Improve observability across Amazon MWAA tasks

Post Syndicated from Payal Singh original https://aws.amazon.com/blogs/big-data/improve-observability-across-amazon-mwaa-tasks/

Amazon Managed Workflows for Apache Airflow (Amazon MWAA) is a managed orchestration service for Apache Airflow that makes it simple to set up and operate end-to-end data pipelines in the cloud at scale. A data pipeline is a set of tasks and processes used to automate the movement and transformation of data between different systems.­ The Apache Airflow open-source community provides over 1,000 pre-built operators (plugins that simplify connections to services) for Apache Airflow to build data pipelines. The Amazon provider package for Apache Airflow comes with integrations for over 31 AWS services, such as Amazon Simple Storage Service (Amazon S3), Amazon Redshift, Amazon EMR, AWS Glue, Amazon SageMaker, and more.
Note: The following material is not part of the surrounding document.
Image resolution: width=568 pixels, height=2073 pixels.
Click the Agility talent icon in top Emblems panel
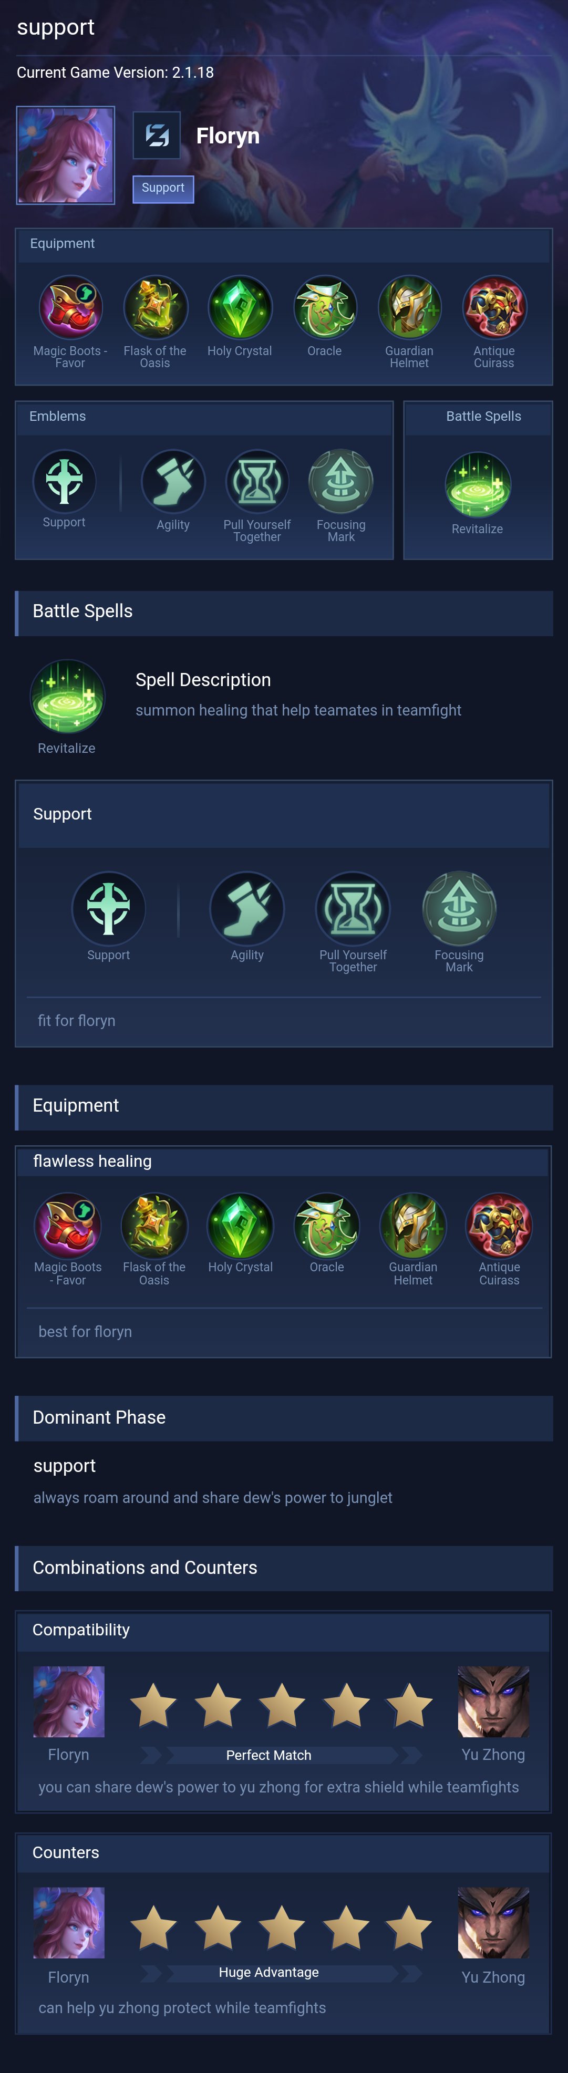click(x=173, y=481)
The most common use case for Airflow is ETL (extract, transform, and load). Nearly all Airflow users implement ETL pipelines ranging from simple to complex. Operationalizing machine learning (ML) is another growing use case, where data has to be transformed and normalized before it can be loaded into an ML model. In both use cases, the data pipeline is preparing the data for consumption by ingesting data from different sources and transforming it through a series of steps.

Observability across the different processes within the data pipeline is a key component to monitor the success or failure of the pipeline. Although scheduling the runs of tasks within the data pipeline is controlled by Airflow, the run of the task itself (transforming, normalizing, and aggregating data) is done by different services based on the use case. Having an end-to-end view of the data flow is a challenge due to multiple touch points in the data pipeline.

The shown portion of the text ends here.